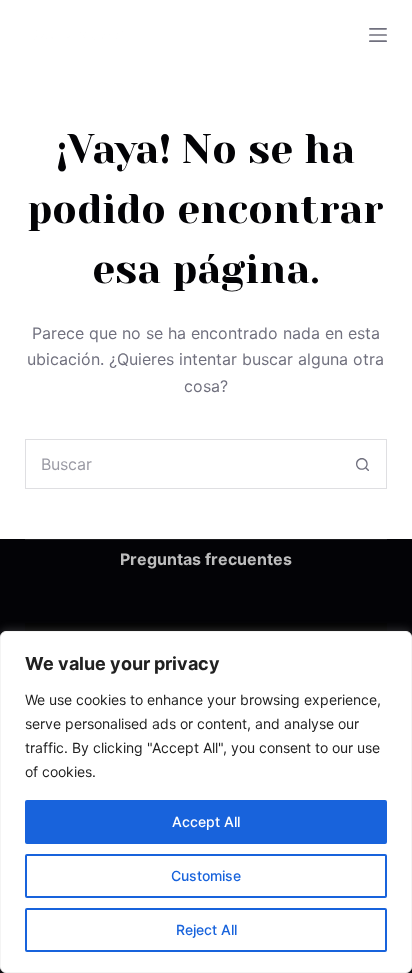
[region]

==

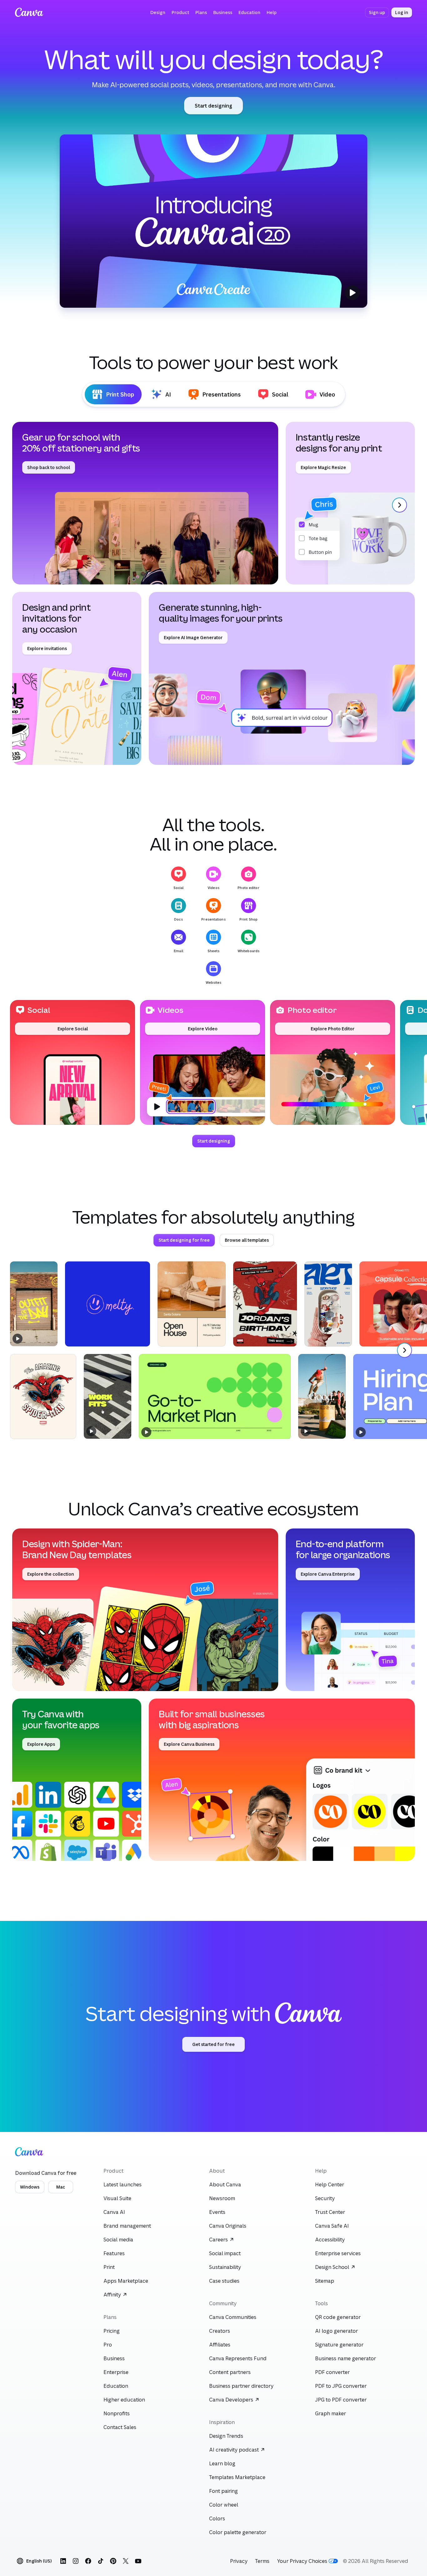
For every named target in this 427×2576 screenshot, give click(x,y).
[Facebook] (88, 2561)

==

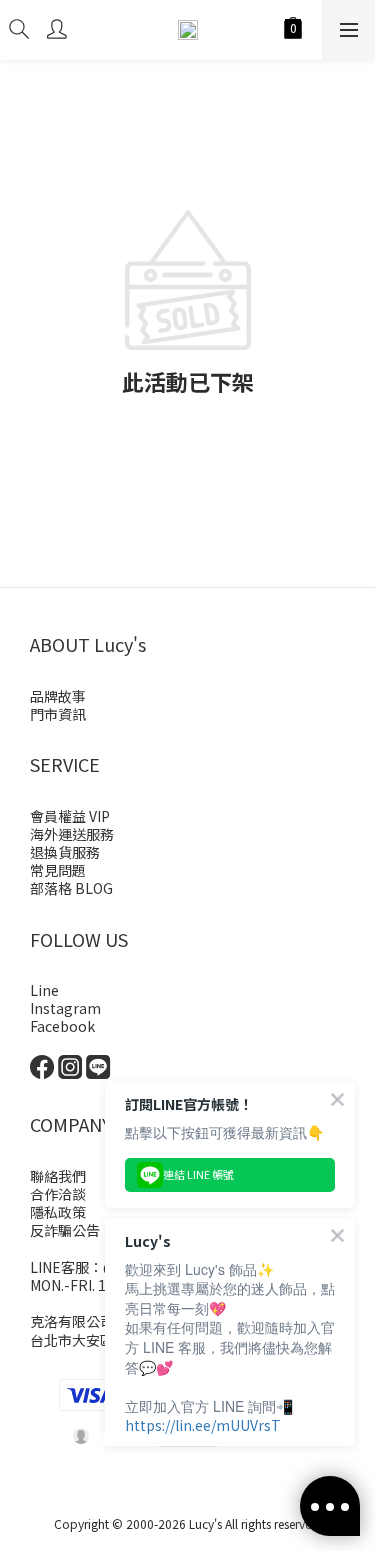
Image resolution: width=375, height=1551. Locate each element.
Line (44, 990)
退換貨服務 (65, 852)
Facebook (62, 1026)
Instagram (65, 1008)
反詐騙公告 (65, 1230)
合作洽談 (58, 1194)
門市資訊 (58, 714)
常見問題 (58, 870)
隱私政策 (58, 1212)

■ Assigned task
Your answer must consist solely of the lines above between the line holding "Image resolution: width=375, height=1551." and the line holding "隱私政策 (58, 1212)", inclusive, copied exactly.

■ Exercise response
Image resolution: width=375, height=1551. Locate each element.
Line (44, 990)
退換貨服務 (65, 852)
Facebook (62, 1026)
Instagram (65, 1008)
反詐騙公告 (65, 1230)
合作洽談 (58, 1194)
門市資訊 (58, 714)
常見問題 (58, 870)
隱私政策 (58, 1212)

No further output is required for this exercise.